AVAILABLE DATA:
========================

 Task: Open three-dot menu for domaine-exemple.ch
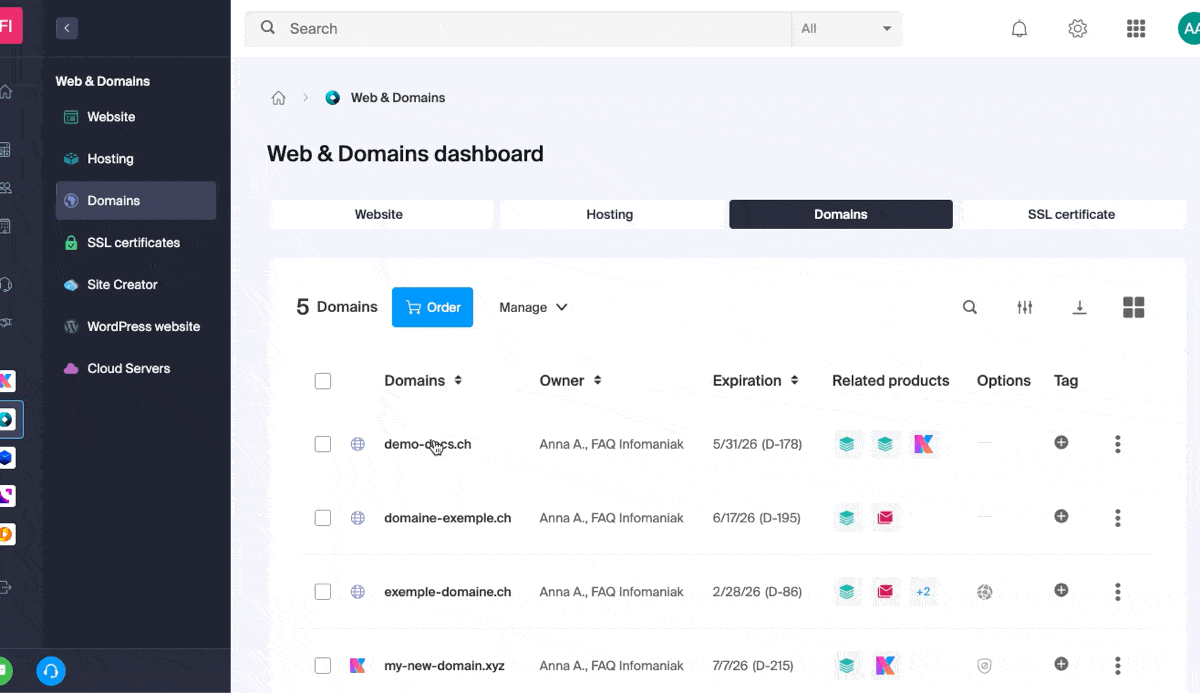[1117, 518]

========================

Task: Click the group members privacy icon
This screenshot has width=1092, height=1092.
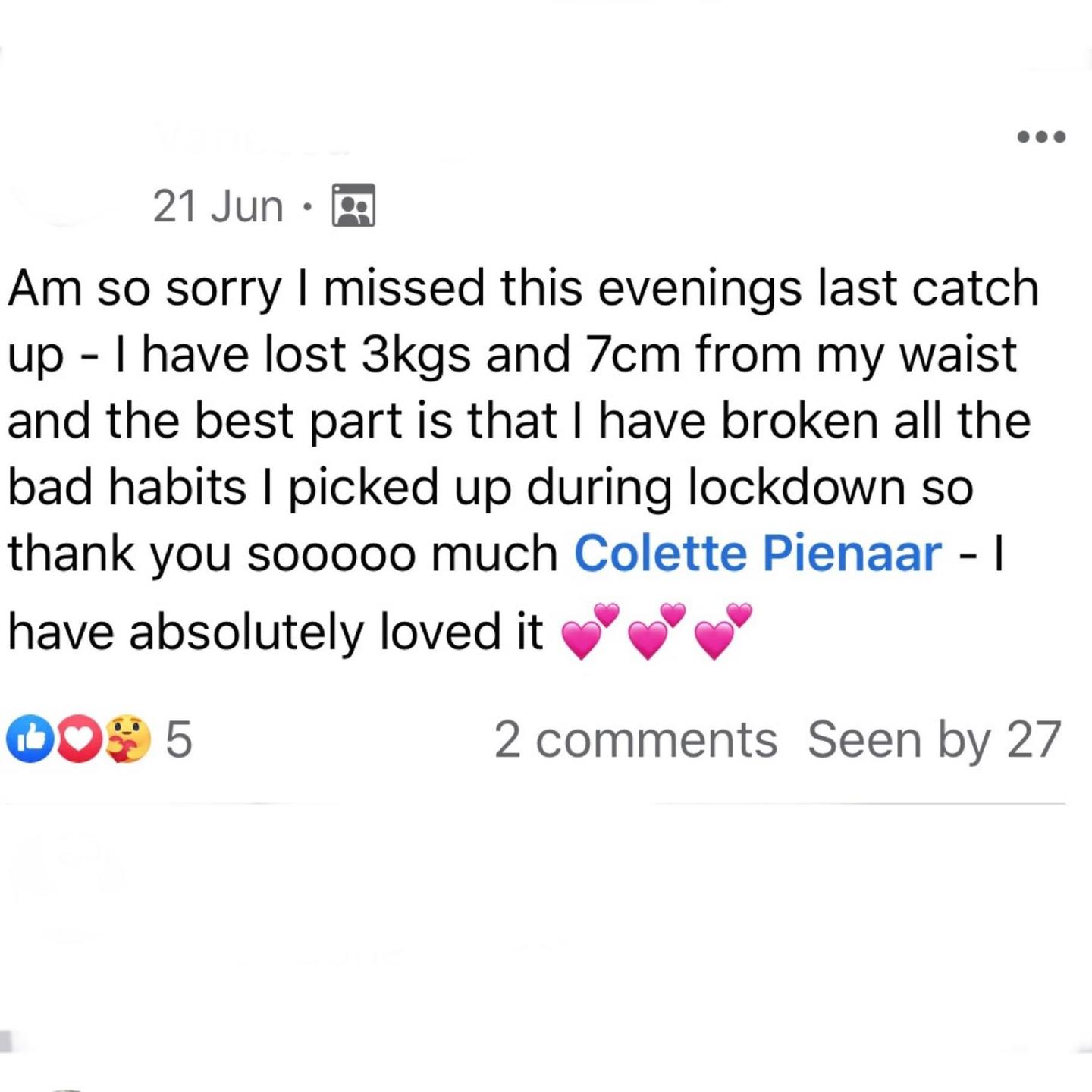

========================

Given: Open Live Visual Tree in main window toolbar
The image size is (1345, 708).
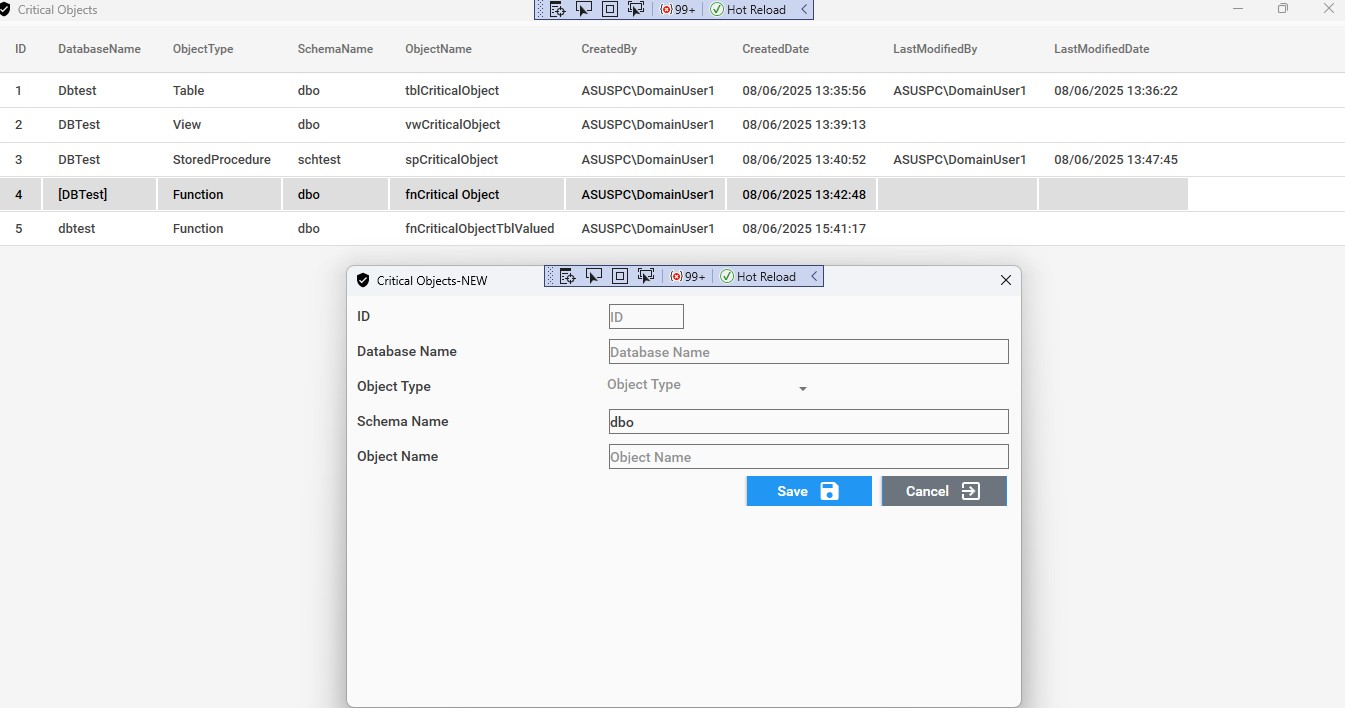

========================

WORK ORDER: In the entries above, please find the line with "Given: Open Live" and the line with "The image size is (1345, 708).", then write out exactly those two lines and every line between them, and nothing more.

TASK SOLUTION:
Given: Open Live Visual Tree in main window toolbar
The image size is (1345, 708).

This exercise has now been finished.